(Data shown Opens)

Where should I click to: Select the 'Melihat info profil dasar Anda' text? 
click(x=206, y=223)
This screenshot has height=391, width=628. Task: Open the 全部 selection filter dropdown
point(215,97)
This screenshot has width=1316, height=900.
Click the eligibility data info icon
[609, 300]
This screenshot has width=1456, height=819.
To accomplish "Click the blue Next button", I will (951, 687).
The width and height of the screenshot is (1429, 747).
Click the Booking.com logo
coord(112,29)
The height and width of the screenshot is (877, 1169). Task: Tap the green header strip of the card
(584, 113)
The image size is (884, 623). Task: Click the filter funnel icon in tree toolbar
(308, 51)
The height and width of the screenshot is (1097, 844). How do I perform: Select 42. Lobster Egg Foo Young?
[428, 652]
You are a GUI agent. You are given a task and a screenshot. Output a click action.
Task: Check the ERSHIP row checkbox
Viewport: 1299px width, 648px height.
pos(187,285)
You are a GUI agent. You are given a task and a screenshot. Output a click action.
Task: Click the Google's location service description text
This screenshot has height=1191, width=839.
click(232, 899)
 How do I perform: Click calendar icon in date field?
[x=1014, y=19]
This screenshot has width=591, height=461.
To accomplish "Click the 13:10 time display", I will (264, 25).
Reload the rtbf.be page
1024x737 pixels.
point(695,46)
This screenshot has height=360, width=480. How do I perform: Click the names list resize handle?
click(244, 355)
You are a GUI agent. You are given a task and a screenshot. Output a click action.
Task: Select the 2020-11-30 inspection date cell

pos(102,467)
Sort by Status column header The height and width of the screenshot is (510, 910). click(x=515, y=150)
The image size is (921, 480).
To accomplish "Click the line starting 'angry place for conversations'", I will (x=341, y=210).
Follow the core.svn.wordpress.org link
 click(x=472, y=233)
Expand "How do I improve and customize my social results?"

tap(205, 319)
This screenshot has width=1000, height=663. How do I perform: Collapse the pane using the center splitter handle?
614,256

(Data shown Closes)

Return only the lines from the beginning of the material up to and including the line with "This screenshot has width=1316, height=900.", exactly as written.

Where should I click to: Select the 'Melihat info profil dasar Anda' text? 
click(x=206, y=223)
This screenshot has height=391, width=628. Task: Open the 全部 selection filter dropdown
point(215,97)
This screenshot has width=1316, height=900.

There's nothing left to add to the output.